───── Supplied entries ─────

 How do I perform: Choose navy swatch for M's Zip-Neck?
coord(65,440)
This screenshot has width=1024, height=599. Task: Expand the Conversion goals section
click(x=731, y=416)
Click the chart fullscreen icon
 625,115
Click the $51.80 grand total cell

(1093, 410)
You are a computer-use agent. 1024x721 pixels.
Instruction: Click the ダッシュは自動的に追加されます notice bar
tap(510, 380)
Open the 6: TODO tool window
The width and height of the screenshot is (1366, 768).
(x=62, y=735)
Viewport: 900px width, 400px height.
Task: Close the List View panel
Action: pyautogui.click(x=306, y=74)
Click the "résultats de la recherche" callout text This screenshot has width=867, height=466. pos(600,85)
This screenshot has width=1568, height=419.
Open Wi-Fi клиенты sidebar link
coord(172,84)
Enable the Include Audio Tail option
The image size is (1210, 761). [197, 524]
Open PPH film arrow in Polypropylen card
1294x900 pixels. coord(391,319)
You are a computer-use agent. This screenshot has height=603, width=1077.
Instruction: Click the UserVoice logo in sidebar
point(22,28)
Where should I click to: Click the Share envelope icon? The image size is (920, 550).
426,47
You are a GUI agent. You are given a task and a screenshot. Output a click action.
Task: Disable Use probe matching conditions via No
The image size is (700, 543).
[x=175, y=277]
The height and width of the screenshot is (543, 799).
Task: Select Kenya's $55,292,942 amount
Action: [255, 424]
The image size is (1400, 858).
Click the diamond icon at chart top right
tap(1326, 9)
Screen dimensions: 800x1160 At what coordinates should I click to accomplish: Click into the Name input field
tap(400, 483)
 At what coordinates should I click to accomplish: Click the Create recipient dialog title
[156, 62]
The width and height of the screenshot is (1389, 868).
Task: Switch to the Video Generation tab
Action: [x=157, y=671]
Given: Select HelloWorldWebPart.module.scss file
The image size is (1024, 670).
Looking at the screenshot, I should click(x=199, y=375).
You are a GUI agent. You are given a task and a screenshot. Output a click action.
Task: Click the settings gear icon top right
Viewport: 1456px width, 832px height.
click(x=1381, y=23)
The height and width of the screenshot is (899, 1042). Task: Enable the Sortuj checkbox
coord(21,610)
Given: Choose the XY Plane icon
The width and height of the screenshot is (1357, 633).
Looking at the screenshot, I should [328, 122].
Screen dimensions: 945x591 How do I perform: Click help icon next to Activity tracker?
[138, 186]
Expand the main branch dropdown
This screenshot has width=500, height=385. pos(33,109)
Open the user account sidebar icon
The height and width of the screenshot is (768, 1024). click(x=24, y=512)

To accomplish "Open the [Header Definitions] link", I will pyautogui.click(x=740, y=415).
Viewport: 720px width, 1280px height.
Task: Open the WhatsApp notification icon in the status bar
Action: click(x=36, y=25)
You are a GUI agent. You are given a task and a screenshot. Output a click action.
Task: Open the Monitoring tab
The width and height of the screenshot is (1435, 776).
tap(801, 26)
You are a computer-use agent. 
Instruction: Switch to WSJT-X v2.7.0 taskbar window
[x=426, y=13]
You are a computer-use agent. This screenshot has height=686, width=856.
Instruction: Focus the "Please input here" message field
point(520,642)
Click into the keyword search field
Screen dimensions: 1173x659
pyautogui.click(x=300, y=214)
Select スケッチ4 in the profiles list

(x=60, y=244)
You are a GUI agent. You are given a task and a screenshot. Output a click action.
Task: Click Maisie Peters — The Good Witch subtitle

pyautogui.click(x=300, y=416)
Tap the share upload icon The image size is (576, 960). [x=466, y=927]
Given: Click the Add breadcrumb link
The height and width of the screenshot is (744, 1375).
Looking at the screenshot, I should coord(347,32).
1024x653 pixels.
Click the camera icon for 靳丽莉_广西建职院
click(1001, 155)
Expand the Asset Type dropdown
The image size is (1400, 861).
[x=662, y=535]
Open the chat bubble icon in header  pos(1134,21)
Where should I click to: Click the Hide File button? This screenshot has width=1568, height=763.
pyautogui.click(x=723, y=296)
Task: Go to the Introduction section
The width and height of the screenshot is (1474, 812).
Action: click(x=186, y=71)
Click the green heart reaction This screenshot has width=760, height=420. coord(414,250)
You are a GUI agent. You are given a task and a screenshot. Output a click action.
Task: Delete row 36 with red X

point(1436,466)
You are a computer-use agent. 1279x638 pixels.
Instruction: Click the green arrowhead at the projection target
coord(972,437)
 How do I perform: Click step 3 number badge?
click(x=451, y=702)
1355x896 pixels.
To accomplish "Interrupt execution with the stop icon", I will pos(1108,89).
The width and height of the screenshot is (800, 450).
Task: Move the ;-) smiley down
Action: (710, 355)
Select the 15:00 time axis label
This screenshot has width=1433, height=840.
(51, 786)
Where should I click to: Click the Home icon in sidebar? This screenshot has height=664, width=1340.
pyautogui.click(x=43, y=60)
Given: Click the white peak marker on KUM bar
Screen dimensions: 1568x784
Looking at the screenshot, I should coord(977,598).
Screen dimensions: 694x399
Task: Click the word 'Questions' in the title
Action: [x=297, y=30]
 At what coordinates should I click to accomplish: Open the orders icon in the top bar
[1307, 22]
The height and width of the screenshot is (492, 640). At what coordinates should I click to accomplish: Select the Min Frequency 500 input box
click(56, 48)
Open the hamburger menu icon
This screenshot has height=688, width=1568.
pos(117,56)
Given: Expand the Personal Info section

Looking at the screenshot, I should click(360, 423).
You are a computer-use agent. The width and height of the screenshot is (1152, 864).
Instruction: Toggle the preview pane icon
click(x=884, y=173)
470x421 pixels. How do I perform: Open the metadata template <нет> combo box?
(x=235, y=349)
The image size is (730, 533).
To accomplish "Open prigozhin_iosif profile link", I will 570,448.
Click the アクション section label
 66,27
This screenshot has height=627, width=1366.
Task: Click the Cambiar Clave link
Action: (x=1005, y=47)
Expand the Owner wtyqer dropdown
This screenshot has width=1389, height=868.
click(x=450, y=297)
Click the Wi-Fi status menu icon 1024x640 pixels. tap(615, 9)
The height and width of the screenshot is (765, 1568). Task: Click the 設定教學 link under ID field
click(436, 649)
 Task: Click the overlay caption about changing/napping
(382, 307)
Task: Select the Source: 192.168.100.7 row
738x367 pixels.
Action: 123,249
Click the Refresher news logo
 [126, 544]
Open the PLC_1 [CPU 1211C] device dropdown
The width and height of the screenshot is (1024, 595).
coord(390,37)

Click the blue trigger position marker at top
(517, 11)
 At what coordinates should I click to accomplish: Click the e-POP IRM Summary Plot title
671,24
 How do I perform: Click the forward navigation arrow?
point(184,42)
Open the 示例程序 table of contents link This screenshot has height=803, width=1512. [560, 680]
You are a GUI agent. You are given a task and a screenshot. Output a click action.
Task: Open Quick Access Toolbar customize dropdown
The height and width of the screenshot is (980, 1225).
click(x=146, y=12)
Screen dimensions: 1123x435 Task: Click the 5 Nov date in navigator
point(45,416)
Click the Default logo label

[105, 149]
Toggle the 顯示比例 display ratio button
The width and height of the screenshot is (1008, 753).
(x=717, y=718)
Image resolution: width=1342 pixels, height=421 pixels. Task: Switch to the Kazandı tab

─────

- _Written instruction_: Find every line in the listing above that contains the string "Where" and copy each one.

- _Solution to the exercise_:
Where should I click to: Click the Share envelope icon? The image size is (920, 550).
Where should I click to: Click the Hide File button? This screenshot has width=1568, height=763.
Where should I click to: Click the Home icon in sidebar? This screenshot has height=664, width=1340.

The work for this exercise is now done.